Program selection. The single most powerful financial decision a prospective graduate student can make is choosing which program to attend. The difference between the most and least expensive program in our dataset is $658,863. Even among programs offering the same degree, cost variation is enormous. Shopping on price is not glamorous, but it is effective.
The funding gap is also a planning gap. Knowing your specific number, down to the dollar, before you enroll is the difference between a manageable financial plan and a surprise that compounds for decades.
📊 Your Funding Gap Find your program's cost and gap in seconds → Calculate Your Gap →
Frequently Asked Questions
What is the most expensive graduate program in America?
Sonoran University of Health Sciences' Naturopathic Doctorate (ND) program tops the list at $674,089 in total cost of attendance. The program spans an estimated 21.7 years of study. Its annual cost of $31,064 is modest, but the extended duration pushes the total to nearly seven times the median graduate program cost of $76,760. The second most expensive is Fuller Theological Seminary's Psychology PhD at $650,878.

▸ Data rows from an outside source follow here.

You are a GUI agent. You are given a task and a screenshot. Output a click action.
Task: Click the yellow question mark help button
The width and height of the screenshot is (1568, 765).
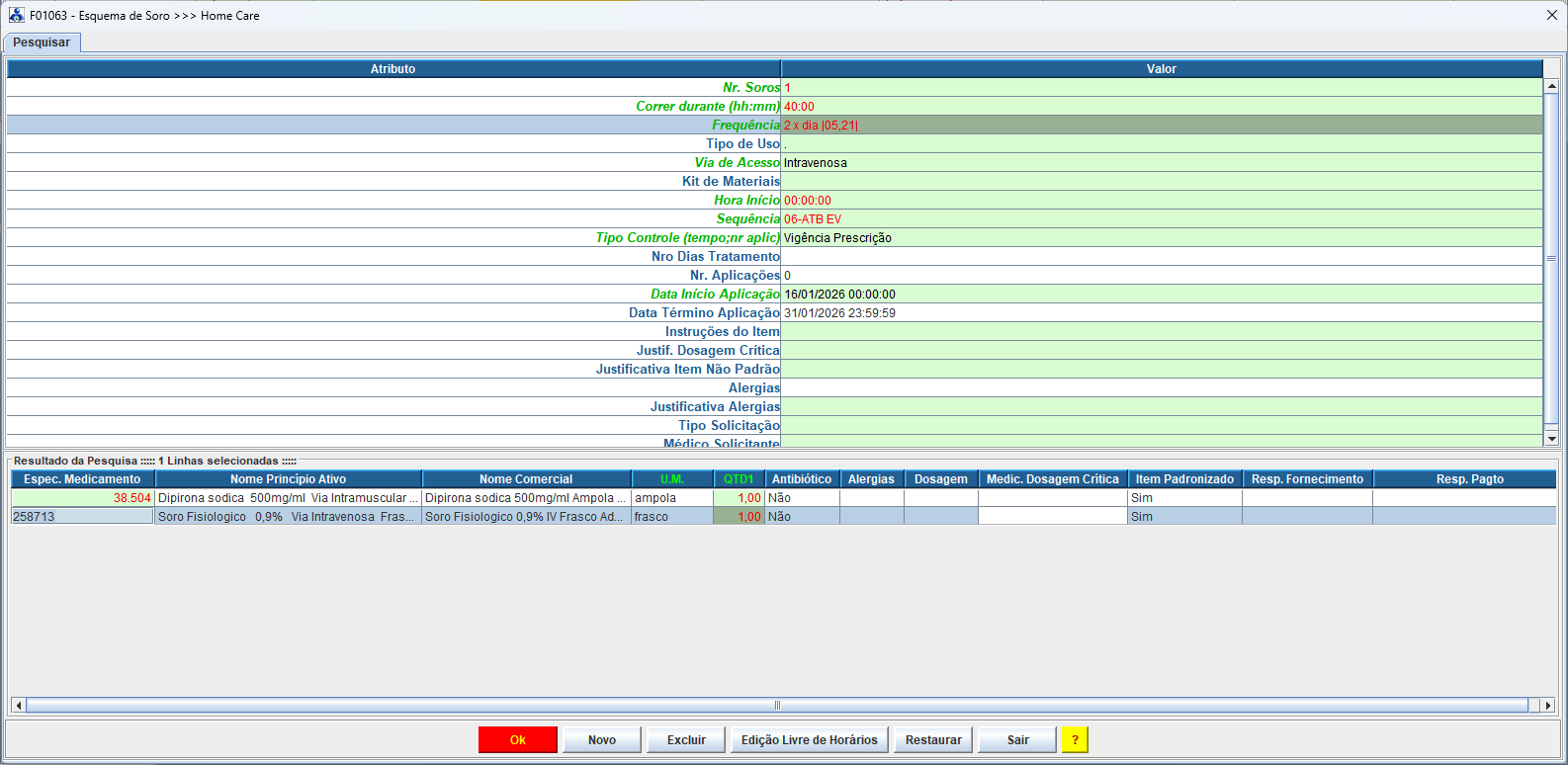[x=1075, y=740]
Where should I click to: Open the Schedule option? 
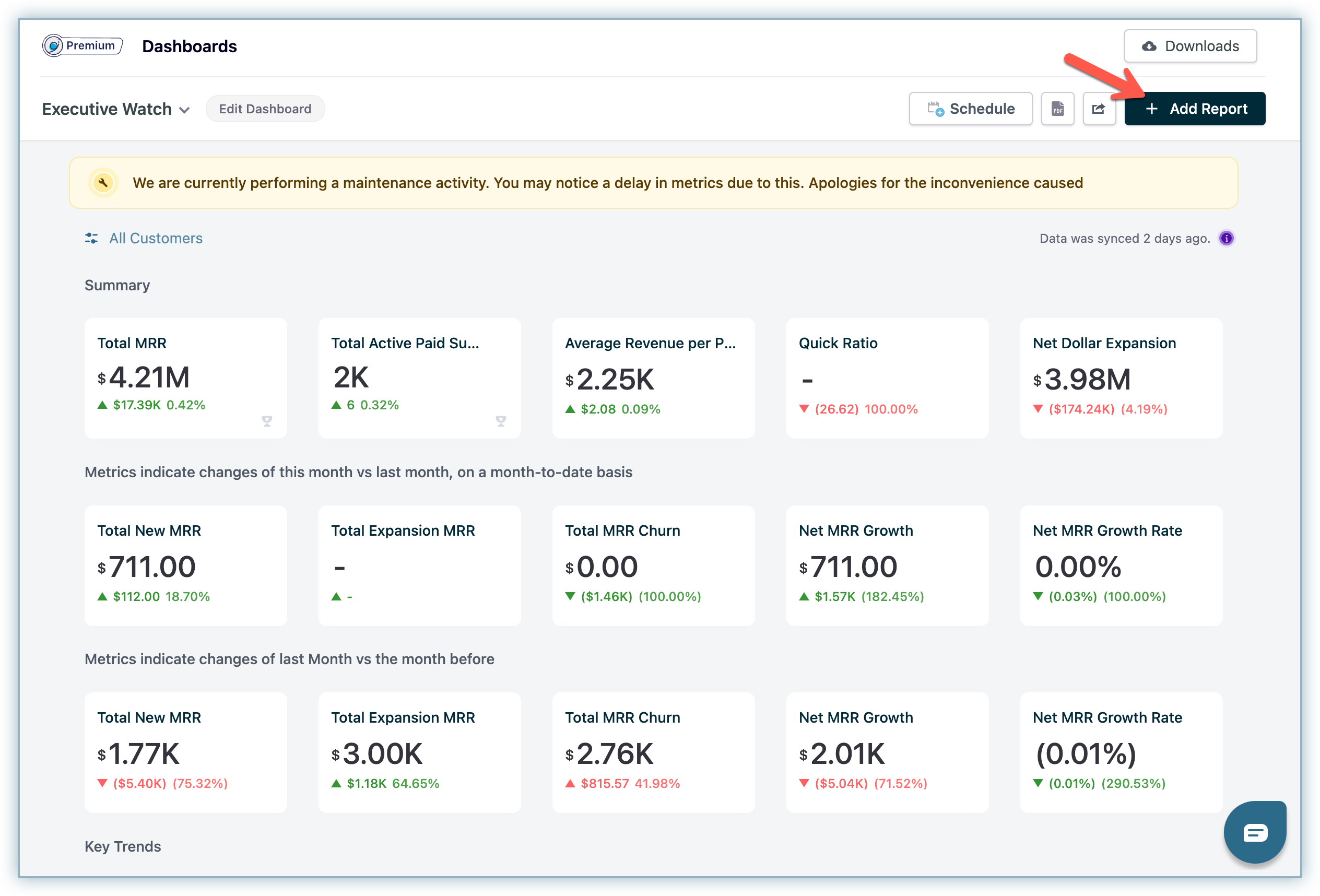point(970,109)
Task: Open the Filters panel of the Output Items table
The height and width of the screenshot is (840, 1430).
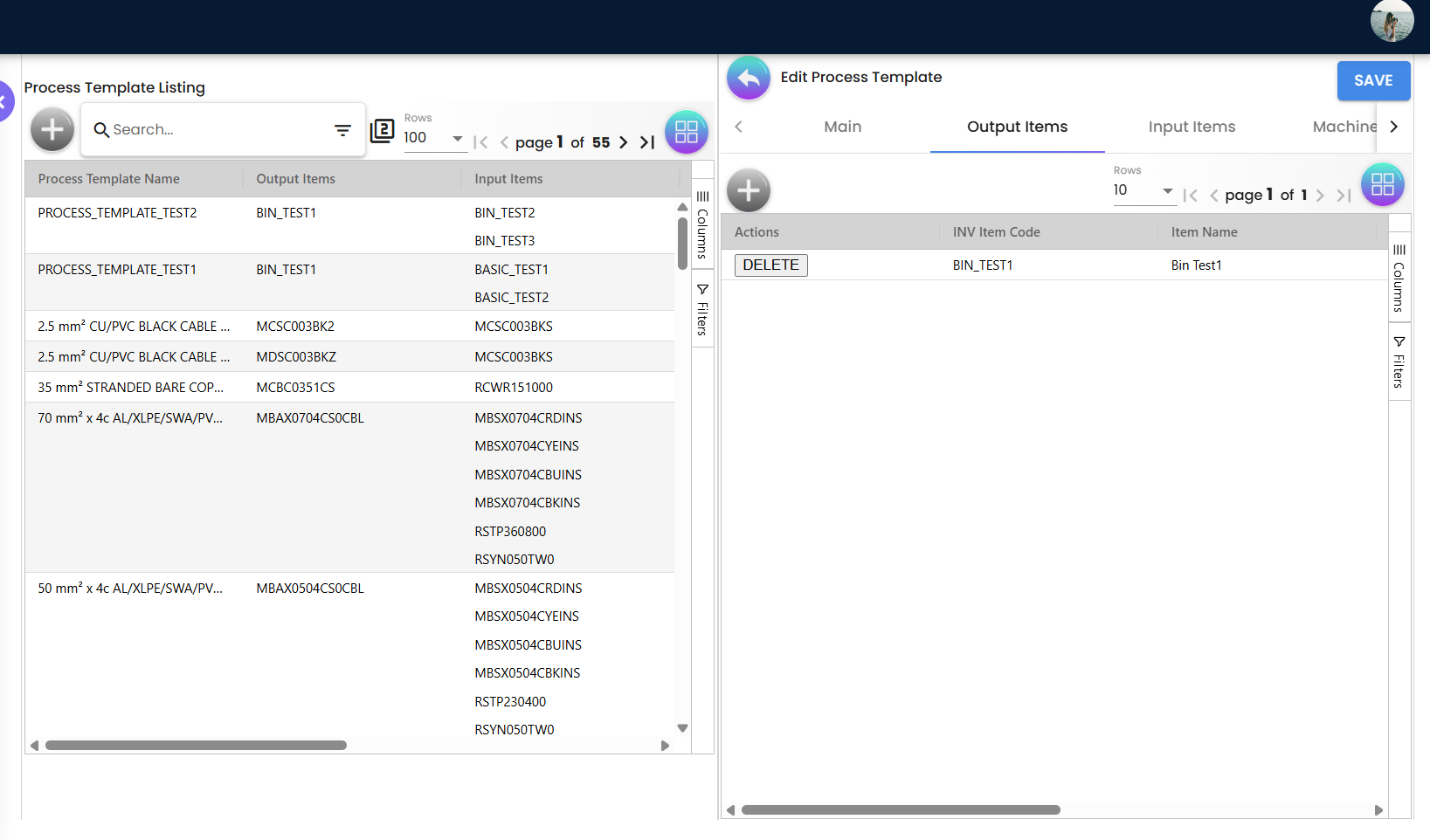Action: click(1399, 361)
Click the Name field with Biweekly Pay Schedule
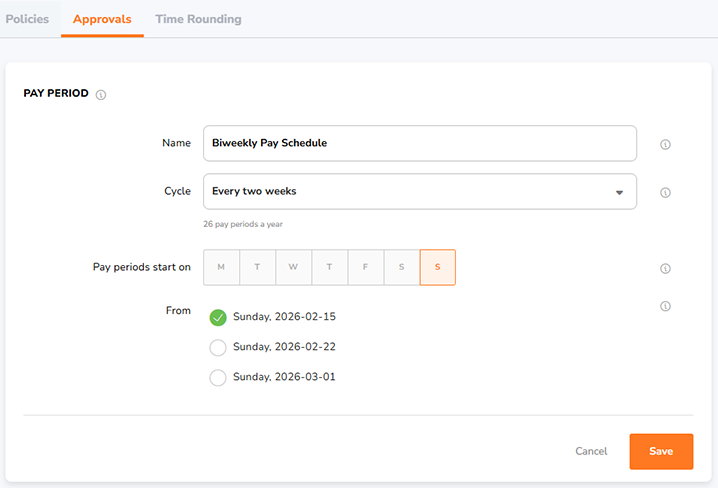The height and width of the screenshot is (488, 718). click(x=419, y=143)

How much do graduate students need in private loans?
The average annual funding gap across 4,202 general graduate programs is $24,303. The median is $18,246. This means a typical two-year Masters student needs approximately $36,492 in private loans over the life of the program, while a five-year PhD student without funding may need over $91,000. At the extreme end, Five Branches University's Masters program creates a total private borrowing need of $546,610. Your specific number depends on your program's cost of attendance and length.
Does the federal cap apply to all graduate students?
The $20,500 annual Direct Unsubsidized Loan cap applies to all students classified as graduate students under Title IV. However, professional students in certain fields (medicine, law, dentistry, and others receiving a "professional" classification) may have different aggregate limits and may still access separate federal borrowing pathways. Many programs in our dataset, including naturopathic medicine and occupational therapy doctorates, are classified as general graduate rather than professional, which means they are subject to the lower cap despite their high costs and long durations. The OBBBA legislation made this classification distinction more consequential than ever by eliminating Grad PLUS as a fallback.